*Textauszug*.
Formosus indessen ist durch die Förderung des Deutschen bei den Römern in Misskredit geraten; schon einen Monat nach der Krönung, im Mai 896, lassen seine Kräfte nach; eine kurze Krankheit führt zum schnellen Tod. Sein Nachfolger Bonifaz VI. regiert gerade zwei Wochen; dann stirbt er unversehens. Ob er umgebracht wurde, ist umstritten.
Der nächste Papst, Stephan VI., Sohn eines römischen Presbyters und bis dahin Bischof von Anagni, ist eine Kreatur der Spoletaner. Solange Arnulf in Italien weilt, anerkennt ihn Stephan als Herrscher. Kaum jedoch hat der »nordische Barbar« Italien verlassen, schlägt der Papst sich auf die Seite des Schattenkaisers Lambert. Um diesem seine Anhänglichkeit zu beweisen, möglicherweise aber auch aus persönlicher Rachsucht gegenüber seinem Vorgänger Formosus, inszeniert Stephan in der Folge ein abscheuliches Schauspiel. Er beruft eine Synode ein. Kaum dass die Kardinäle, Bischöfe und andere geistliche und weltliche Würdenträger sich eingefunden haben, lässt er die Leiche des Formosus aus der Gruft reißen. Dann wird der bereits in Verwesung übergegangene Körper mit päpstlichen Gewändern bekleidet und im Lateranpalast auf einem Thron festgebunden; der Prozess kann beginnen.

*Aufgaben*.
(1) Beantworten Sie anhand des Textauszugs die folgenden Fragen.
(a) Wie lange regierte Bonifaz VI.?
(b) Welches Amt hatte Stephan VI. inne, bevor er Papst wurde?
(c) In welchem Gebäude wurde die Leiche des Formosus auf einem Thron festgebunden?
(2) Fassen Sie den Textauszug in zwei Sätzen zusammen.
(3) Übertragen Sie aus dem Textauszug wortgetreu die Stelle, die mit „Der nächste Papst, Stephan“ beginnt und mit „Prozess kann beginnen.“ endet.

*Datenteil*.
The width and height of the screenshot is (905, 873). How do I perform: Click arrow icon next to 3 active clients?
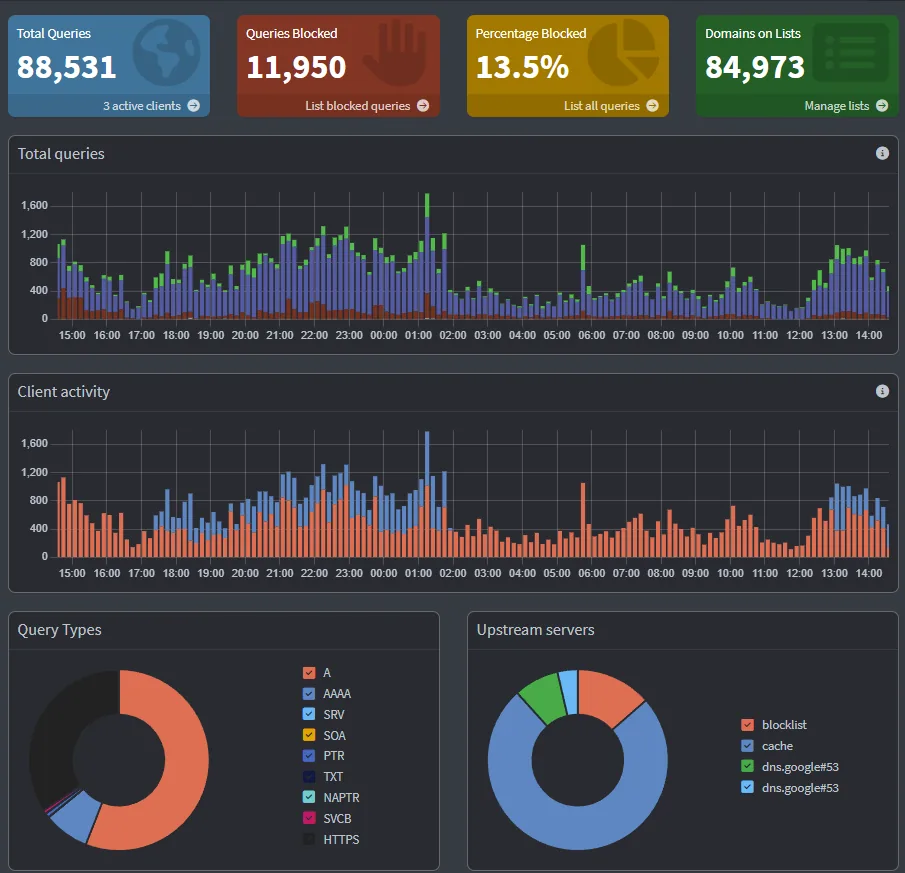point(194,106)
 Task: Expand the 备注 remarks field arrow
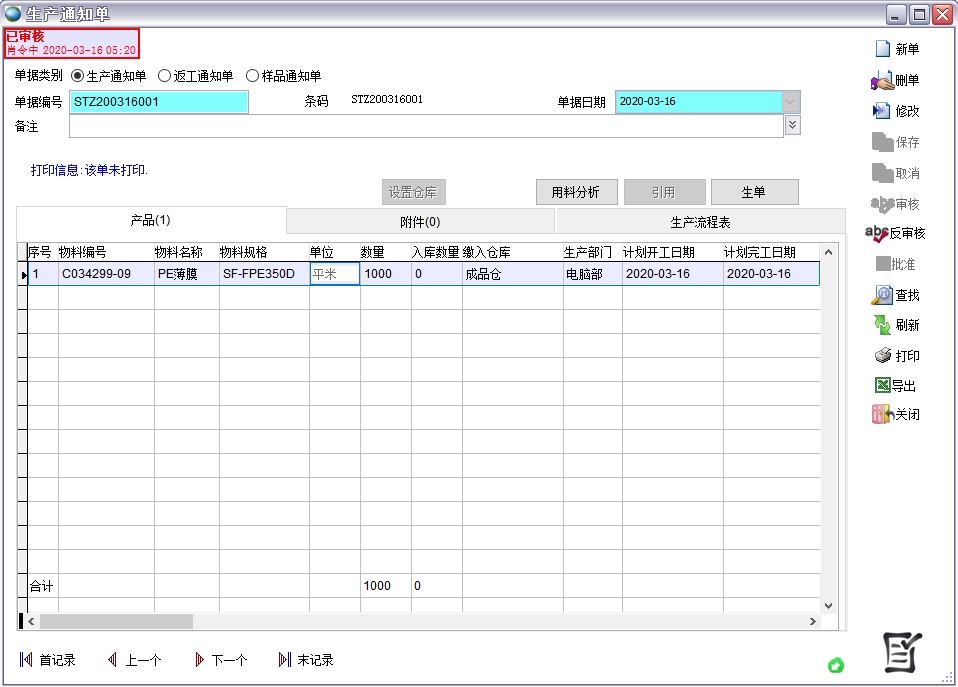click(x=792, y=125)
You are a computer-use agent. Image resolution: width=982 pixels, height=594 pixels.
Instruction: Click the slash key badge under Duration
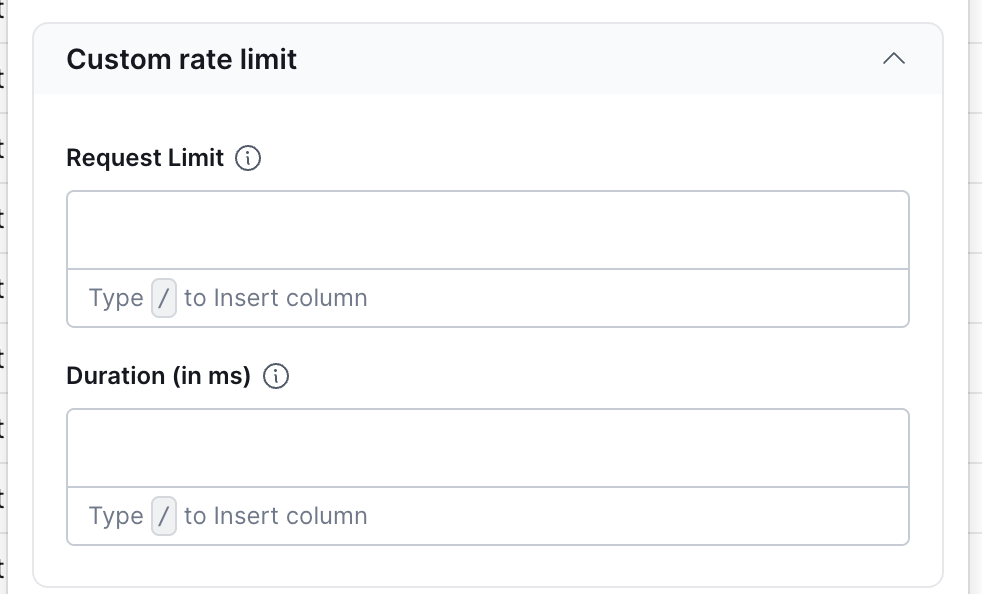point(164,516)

* * *

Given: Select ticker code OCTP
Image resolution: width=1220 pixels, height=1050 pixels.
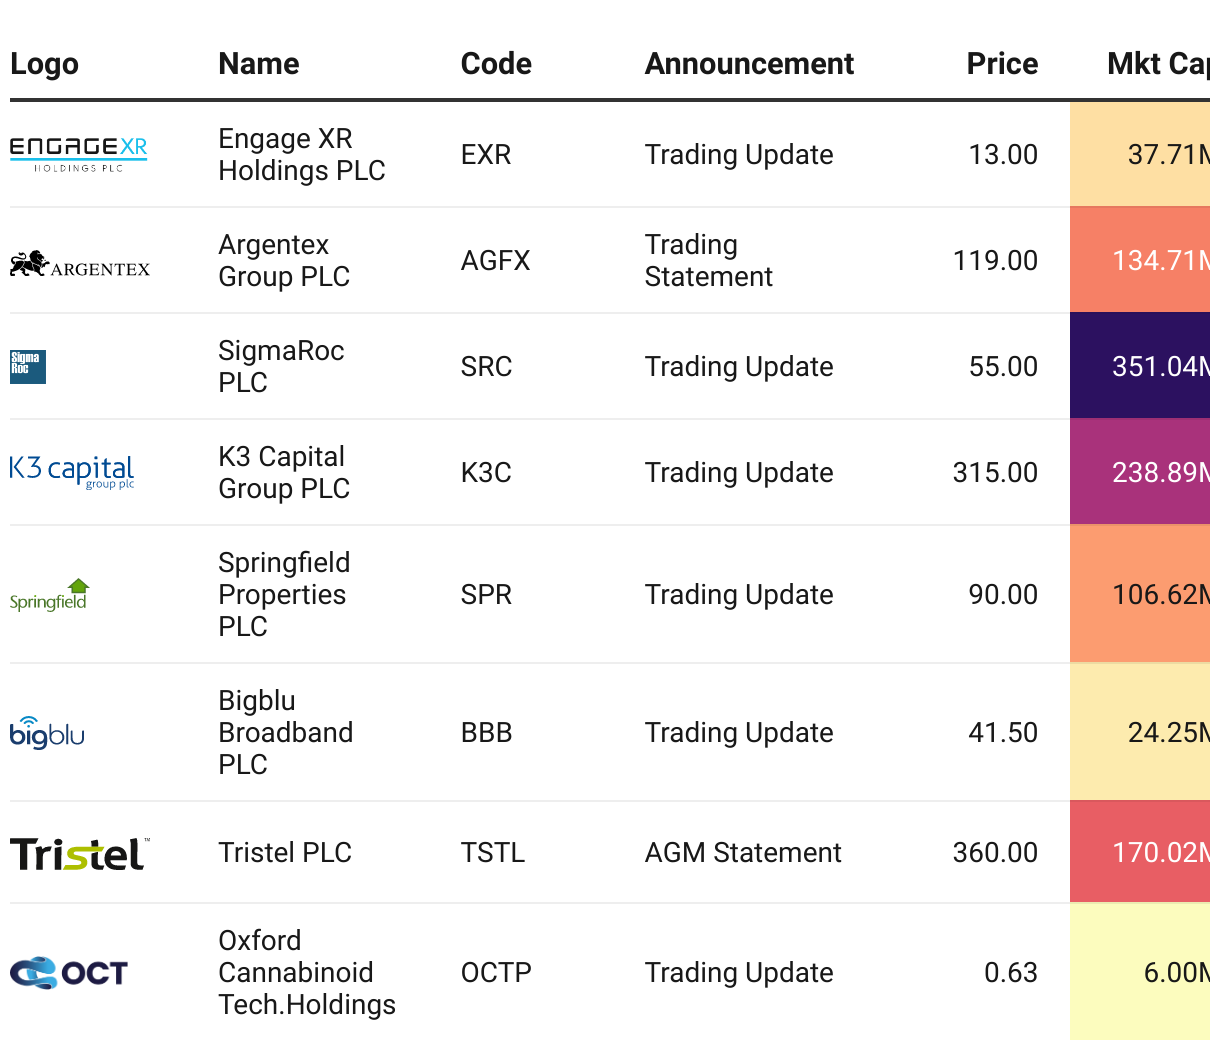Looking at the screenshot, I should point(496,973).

*Lösungen*.
(1)
(a) Gerade zwei Wochen.
(b) Er war Bischof von Anagni.
(c) Im Lateranpalast.

(2) Nach dem raschen Tod des Formosus im Mai 896 und der nur zweiwöchigen Regierung Bonifaz' VI. wird Stephan VI., eine Kreatur der Spoletaner, Papst und schlägt sich nach Arnulfs Abzug aus Italien auf die Seite des Schattenkaisers Lambert. Auf einer von ihm einberufenen Synode lässt er die Leiche des Formosus aus der Gruft reißen, mit päpstlichen Gewändern bekleiden und im Lateranpalast auf einem Thron festbinden, damit der Prozess beginnen kann.

(3)
Der nächste Papst, Stephan VI., Sohn eines römischen Presbyters und bis dahin Bischof von Anagni, ist eine Kreatur der Spoletaner. Solange Arnulf in Italien weilt, anerkennt ihn Stephan als Herrscher. Kaum jedoch hat der »nordische Barbar« Italien verlassen, schlägt der Papst sich auf die Seite des Schattenkaisers Lambert. Um diesem seine Anhänglichkeit zu beweisen, möglicherweise aber auch aus persönlicher Rachsucht gegenüber seinem Vorgänger Formosus, inszeniert Stephan in der Folge ein abscheuliches Schauspiel. Er beruft eine Synode ein. Kaum dass die Kardinäle, Bischöfe und andere geistliche und weltliche Würdenträger sich eingefunden haben, lässt er die Leiche des Formosus aus der Gruft reißen. Dann wird der bereits in Verwesung übergegangene Körper mit päpstlichen Gewändern bekleidet und im Lateranpalast auf einem Thron festgebunden; der Prozess kann beginnen.